- About this task -
Please print the records below word for word.
++++++
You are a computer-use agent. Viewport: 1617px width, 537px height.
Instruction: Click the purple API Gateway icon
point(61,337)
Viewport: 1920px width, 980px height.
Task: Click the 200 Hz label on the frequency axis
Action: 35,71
++++++
- Your response -
You are a computer-use agent. Viewport: 1617px width, 537px height.
Instruction: Click the purple API Gateway icon
point(61,337)
Viewport: 1920px width, 980px height.
Task: Click the 200 Hz label on the frequency axis
Action: 35,71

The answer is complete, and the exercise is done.